Uperin 3.5 Is a Functional Cross-α Amyloid.

The AMP uperin 3.5 self-assembled to form elongated amyloid fibrils, as visualized using transmission electron microscopy (TEM), which bound the amyloid indicator dye thioflavin-T (ThT) (SI Appendix, Fig. S1), similar to previous reports (40). The crystal structure of the full-length, 17-residue AMP, uperin 3.5, determined at 1.45-Å resolution (Table 1) (Protein Data Bank [PDB] ID code 6GS3), revealed a cross-α fibril architecture (Fig. 1). The cross-α fibrils of uperin 3.5 formed from stacks of amphipathic α-helices, positioned perpendicular to the fibril axis, creating a unique arrangement of mated “helical sheets” extending along the fibril axis, similar to the β-sheets which form cross-β amyloid fibril architecture (6–17). Overall, the cross-α fibrils resemble cross-β fibrils in their quaternary structures and in the ability to induce ThT fluorescence.

Table 1.

Data collection and refinement statistics for uperin 3.5 cross-α fibril

Characteristic	Value
PDB ID code	6GS3
Beamline	ESRF MASSIF-3
Date	April 19, 2017
Data collection
Space group	P 1 21 1
Cell dimensions
a, b, c (Å)	19.70, 28.44, 20.32
α,β,γ (°)	90.00, 106.95, 90.0
Wavelength (Å)	0.968
Resolution (Å)	19.47–1.45 (1.49–1.45)
R-factor observed (%)	8.5 (60.1)
Rmeas* (%)	8.9 (64.8)
I/σI	15.7 (2.7)
Completeness (%)	97.0 (94.7)
Redundancy	10.6 (7.6)
CC1/2† (%)	99.9 (90.8)
Refinement
Resolution (Å)	19.44–1.45 (1.49–1.45)
Completeness (%)	97.2 (94.7)
No. reflections‡	3398 (238)
Rwork§ (%)	18.5 (24.4)
Rfree (%)	22.9 (28.0)
No. atoms	275
Protein	254
Ligand/ion	5
Water	16
B-factors
Protein	15.1 (Chain A)
	12.7 (Chain B)
Ligand/ion	41.4 (K+)
	19.3 (SCN−)
Water	21.6
rms deviations
Bond lengths (Å)	0.016
Bond angles (°)	1.783
Clash score (85)	0
Molprobity score (85)	0.5
Molprobity percentile (85)	100th percentile
Number of crystals used for scaling	1

Values in parentheses are for highest-resolution shell.

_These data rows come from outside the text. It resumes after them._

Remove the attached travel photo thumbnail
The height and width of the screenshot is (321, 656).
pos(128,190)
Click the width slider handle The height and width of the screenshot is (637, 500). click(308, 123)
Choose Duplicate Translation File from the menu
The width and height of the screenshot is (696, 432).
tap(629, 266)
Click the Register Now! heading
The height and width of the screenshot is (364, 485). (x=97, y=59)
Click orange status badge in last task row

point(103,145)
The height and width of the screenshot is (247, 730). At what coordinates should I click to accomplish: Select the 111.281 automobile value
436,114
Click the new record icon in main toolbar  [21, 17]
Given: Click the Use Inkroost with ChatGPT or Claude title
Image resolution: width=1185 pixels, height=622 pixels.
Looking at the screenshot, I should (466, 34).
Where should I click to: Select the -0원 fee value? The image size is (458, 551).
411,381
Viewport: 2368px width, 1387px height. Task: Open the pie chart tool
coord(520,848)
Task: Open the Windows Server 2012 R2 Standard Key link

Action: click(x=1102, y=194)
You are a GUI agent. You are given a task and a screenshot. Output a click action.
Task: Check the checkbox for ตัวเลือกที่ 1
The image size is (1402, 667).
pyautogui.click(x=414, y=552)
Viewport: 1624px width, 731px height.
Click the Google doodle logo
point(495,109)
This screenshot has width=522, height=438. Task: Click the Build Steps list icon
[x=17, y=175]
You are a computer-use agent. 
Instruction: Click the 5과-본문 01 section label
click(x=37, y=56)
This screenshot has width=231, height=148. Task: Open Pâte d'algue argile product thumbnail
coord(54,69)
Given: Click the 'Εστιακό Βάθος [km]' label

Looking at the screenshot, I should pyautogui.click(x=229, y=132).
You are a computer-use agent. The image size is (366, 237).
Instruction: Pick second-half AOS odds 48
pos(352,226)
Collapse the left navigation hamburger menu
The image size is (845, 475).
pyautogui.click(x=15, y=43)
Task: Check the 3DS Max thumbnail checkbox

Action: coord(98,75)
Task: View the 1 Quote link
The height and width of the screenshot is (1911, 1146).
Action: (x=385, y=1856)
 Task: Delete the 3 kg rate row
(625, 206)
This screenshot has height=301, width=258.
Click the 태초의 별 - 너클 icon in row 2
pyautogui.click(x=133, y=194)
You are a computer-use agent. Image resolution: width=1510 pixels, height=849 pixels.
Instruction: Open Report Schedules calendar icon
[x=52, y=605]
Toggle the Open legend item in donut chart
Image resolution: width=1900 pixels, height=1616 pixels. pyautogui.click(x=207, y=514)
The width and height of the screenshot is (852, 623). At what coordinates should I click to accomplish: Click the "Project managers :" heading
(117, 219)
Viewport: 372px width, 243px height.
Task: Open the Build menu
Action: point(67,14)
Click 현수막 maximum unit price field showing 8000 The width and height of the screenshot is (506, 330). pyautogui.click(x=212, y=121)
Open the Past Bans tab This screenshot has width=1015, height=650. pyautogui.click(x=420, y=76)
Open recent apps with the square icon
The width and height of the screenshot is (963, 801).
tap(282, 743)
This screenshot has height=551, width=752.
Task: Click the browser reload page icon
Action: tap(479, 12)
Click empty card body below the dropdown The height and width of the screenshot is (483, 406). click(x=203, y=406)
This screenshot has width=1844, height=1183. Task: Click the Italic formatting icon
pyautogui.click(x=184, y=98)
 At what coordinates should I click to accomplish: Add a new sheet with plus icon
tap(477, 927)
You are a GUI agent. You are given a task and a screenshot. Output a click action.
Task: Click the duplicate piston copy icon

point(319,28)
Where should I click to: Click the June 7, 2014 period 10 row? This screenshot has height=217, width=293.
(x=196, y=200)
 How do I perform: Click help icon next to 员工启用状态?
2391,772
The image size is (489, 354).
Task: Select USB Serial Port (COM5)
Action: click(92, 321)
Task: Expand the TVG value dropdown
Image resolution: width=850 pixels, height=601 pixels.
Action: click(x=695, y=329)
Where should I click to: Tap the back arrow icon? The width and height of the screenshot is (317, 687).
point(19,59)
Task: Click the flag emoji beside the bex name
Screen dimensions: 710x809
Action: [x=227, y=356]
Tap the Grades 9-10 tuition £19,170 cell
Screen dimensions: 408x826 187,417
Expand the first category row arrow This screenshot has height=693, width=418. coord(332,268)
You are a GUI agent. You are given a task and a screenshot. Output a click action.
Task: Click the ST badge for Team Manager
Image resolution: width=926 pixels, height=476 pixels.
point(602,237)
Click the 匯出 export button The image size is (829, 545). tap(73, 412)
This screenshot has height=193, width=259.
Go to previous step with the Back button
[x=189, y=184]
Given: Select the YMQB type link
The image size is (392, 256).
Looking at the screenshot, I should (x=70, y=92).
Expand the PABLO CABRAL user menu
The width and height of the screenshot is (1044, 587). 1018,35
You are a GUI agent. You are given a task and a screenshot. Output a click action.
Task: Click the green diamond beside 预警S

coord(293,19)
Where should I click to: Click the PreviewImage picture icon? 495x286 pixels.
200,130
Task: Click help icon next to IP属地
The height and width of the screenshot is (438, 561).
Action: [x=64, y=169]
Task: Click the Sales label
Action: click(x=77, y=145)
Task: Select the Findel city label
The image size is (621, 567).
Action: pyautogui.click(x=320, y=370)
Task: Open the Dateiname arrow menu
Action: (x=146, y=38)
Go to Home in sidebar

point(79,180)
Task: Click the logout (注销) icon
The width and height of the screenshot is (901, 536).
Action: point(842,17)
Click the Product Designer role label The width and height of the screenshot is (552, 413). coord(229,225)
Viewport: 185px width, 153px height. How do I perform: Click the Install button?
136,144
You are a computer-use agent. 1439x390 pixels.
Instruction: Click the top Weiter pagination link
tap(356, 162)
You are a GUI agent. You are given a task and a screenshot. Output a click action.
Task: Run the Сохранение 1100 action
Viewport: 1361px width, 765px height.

^*R_meas is a redundancy-independent R-factor defined in ref. 86.

^†CC_1/2 is percentage of correlation between intensities from random half-datasets (87).

^‡Number of reflections corresponds to the working set.

^§R_work corresponds to working set.

Fig. 1.

The cross-α amyloid fibril architectures of uperin 3.5 versus PSMα3. The crystal structures of uperin 3.5 (PDB ID code 6GS3) (green and gray ribbons) and PSMα3 (PDB ID code 5I55) (30) (blue and gray ribbons) cross-α fibrils are shown in two orientations: down, and along the fibril axis. Two mated helical sheets are displayed in each panel, with six layers of laterally stacked α-helices depicted in each sheet (fibrils are likely composed of thousands of layers). The α-helical sheets interact via their hydrophobic face to create a tight interface. In contrast to the parallel orientation of the helices along the sheets of PSMα3, the helices in uperin 3.5, colored in different shades of green for clarity, take on an antiparallel orientation. The distances between helices along the sheets and between sheets are shown in each panel. In both panels, side chains are shown as sticks with heteroatoms colored by atom type (nitrogen in blue, oxygen in red, and sulfur in yellow).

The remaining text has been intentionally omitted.